Top End farmers are investigating new ways of growing tropical fruit in a bid to cyclone-proof the northern food bowl.
The Northern Territory's traditional low-density horticulture production systems are highly susceptible to tropical cyclones.
The damage inflicted by extreme weather has stopped the sector from reaching its full economic potential, Minister for Northern Australia David Littleproud told reporters on Thursday.
A collaborative $2.7 million project will trial high-density and trellis planting at local mango producer Manbulloo in Katherine, about 300km south of Darwin.
The emerging jackfruit industry will also be trialled in a bid to further grow the $445 million agribusiness contributes annually to the NT economy.
"This project will provide diversification options for horticultural producers across the north," Mr Littleproud said.
"It will also give them the confidence to invest in new production systems which boost crop productivity and reduce their risks associated with tropical cyclones."
Data will be collected on tree growth rates, fertiliser and irrigation inputs, pest and disease issues, canopy development, flowering and harvest dates, yield and fruit aril (flesh) recovery.
Tree survival during cyclones and the impact of weather events will also be documented.

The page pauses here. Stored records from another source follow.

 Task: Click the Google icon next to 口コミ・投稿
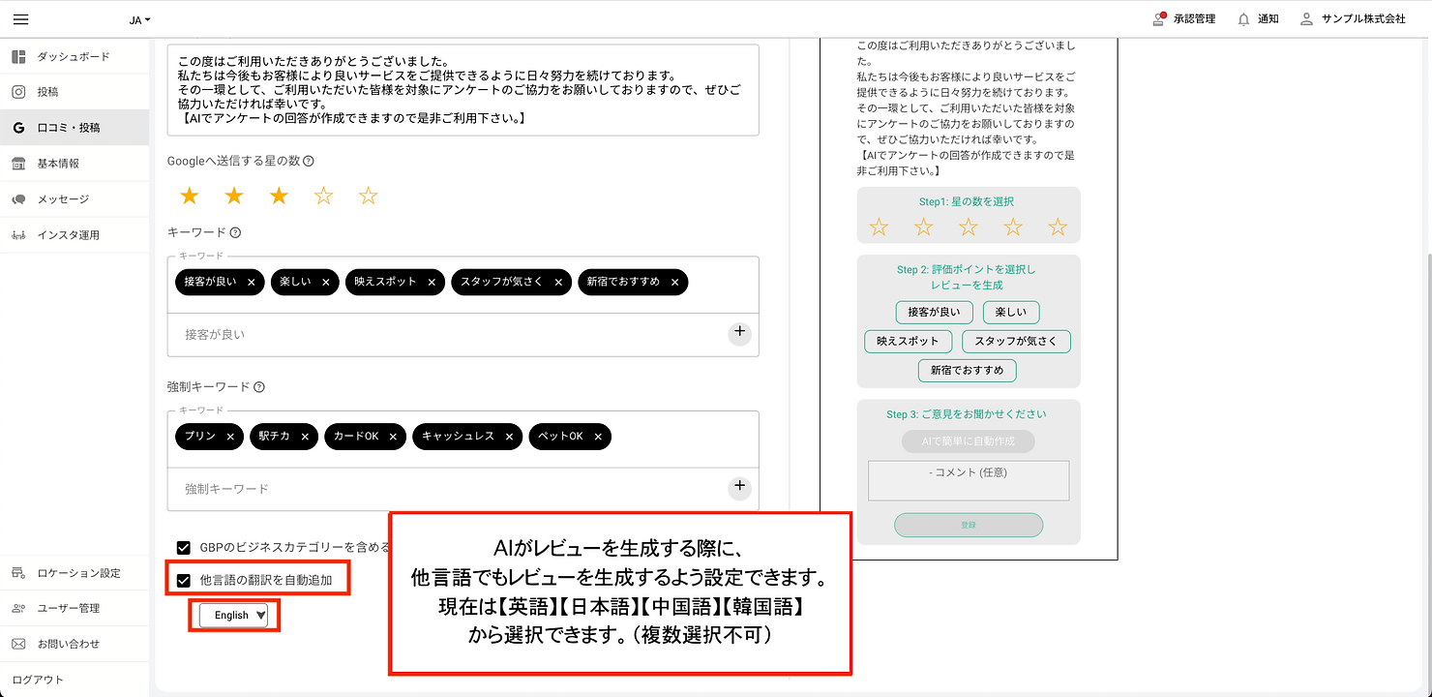pyautogui.click(x=18, y=127)
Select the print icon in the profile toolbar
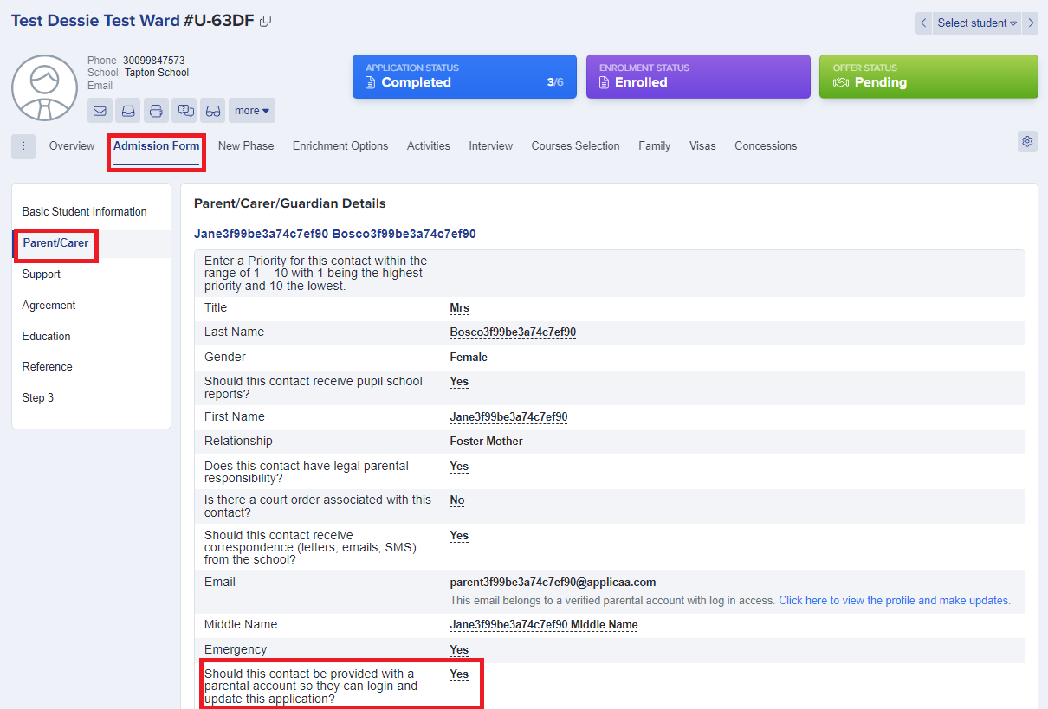Screen dimensions: 1048x709 (156, 110)
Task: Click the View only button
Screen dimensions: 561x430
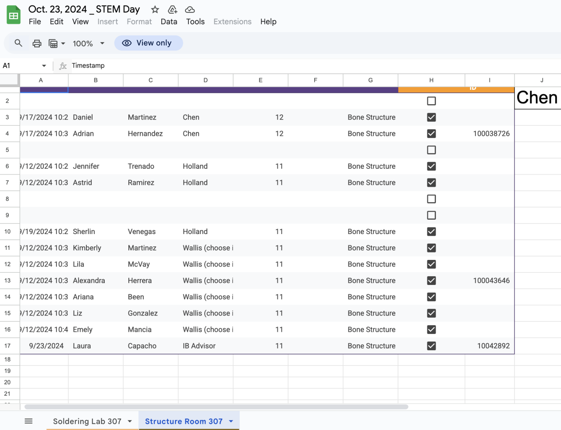Action: coord(149,43)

Overall, the project aims to demonstrate to growers the benefits of the next-generation resilient orchard production system, which can be fine-tuned to different tropical species depending on the specific crop and location.
The three-year project is funded as part of the federal government's Cooperative Research Centre for Developing Northern Australia project.
It will be undertaken in collaboration with the NT, Queensland and West Australian governments, Manbulloo Limited, Zappala Tropicals, the NT Farmers Association and Growcom.
The federal government will invest $900,000 into the NT's trial, with the NT government adding a further $400,000.